Co-founders at Glassnode, a leading cryptocurrency analytics firm, have sounded the alarm on Bitcoin’s recent price volatility. The digital currency dipped below $26,000 last Friday, only to experience a rally later in the week. The cause? Federal Reserve Chairman Jerome Powell’s comments suggesting possible interest rate hikes, adding pressure to both the cryptocurrency and stock markets.
Historically, Bitcoin’s price has been influenced by changes in interest rates. Higher rates tend to divert liquidity away from assets like Bitcoin, while lower rates fuel investor optimism.
ETF Proposals’ Delay & Bitcoin’s Price Drop
Meanwhile, Michaël van de Poppe, CEO and founder of MN Trading, weighed in on the situation, attributing the recent drop in BTC’s price to the delay in ETF (Exchange-Traded Fund) proposals. Van de Poppe stated, “The price of #Bitcoin falls back to $26,000 after all ETF proposals are delayed!”
Initially, BTC’s price had surged on the back of positive news related to Grayscale’s battle with the U.S. Securities and Exchange Commission (SEC). However, this upward momentum was short-lived. The announcement of ETF proposal delays sent the price tumbling. Van de Poppe highlighted potential market manipulation or insider trading as contributing factors.

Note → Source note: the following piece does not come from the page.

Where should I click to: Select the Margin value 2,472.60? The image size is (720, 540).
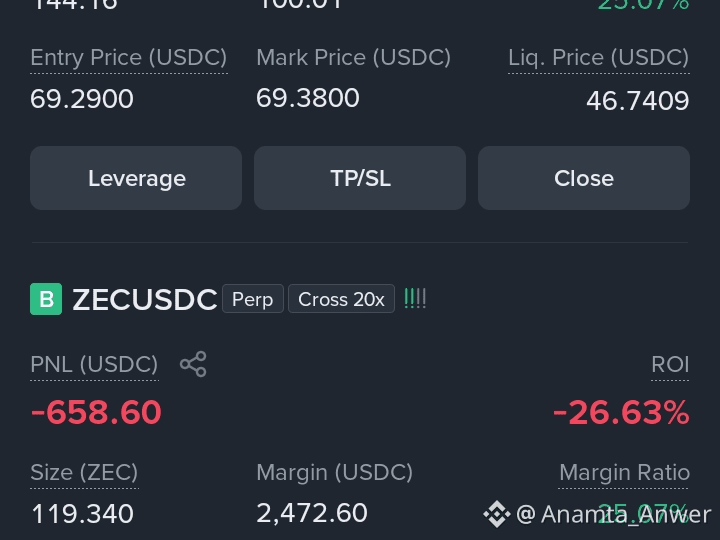click(312, 513)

The victory for Grayscale in its SEC battle had initially raised hopes for a favorable outcome for the ETF proposals. However, the actual outcome was a delay, leading to Bitcoin’s price hovering around the $26,000 mark.
Van de Poppe outlined his trading strategy amid the uncertainty, stating, “The original idea that we had on how to trade Bitcoin didn’t change.” He noted an aggressive entry point at $25,700 and anticipated a final market sweep down to $24,800-25,300, just below the 200-week Exponential Moving Average (EMA).

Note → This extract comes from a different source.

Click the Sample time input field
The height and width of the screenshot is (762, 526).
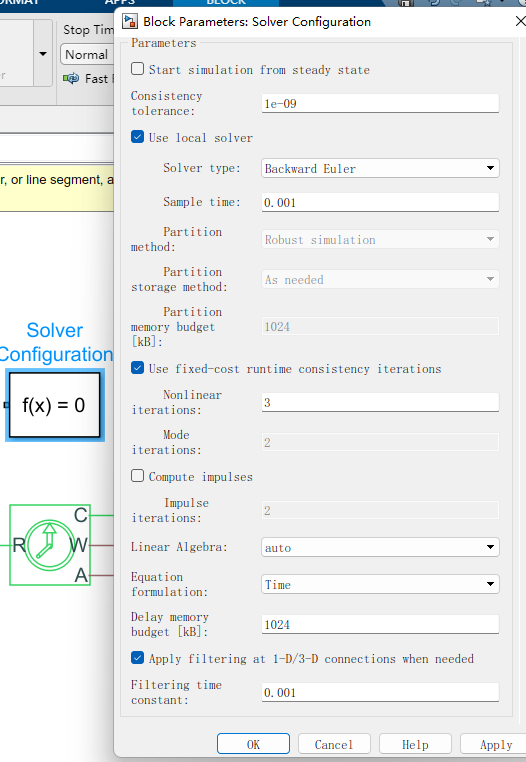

As investors brace for a long weekend, Van de Poppe’s strategy includes two potential long positions: a sweep of the lows towards $24,800-25,200 and a flip of the $26,700 area.
However, Bitcoin faces a turbulent period characterized by interest rate uncertainties and the postponement of ETF proposals. The crypto market’s resilience is evident as it navigates through the twists and turns, leaving observers eagerly awaiting the next chapter in this thrilling saga.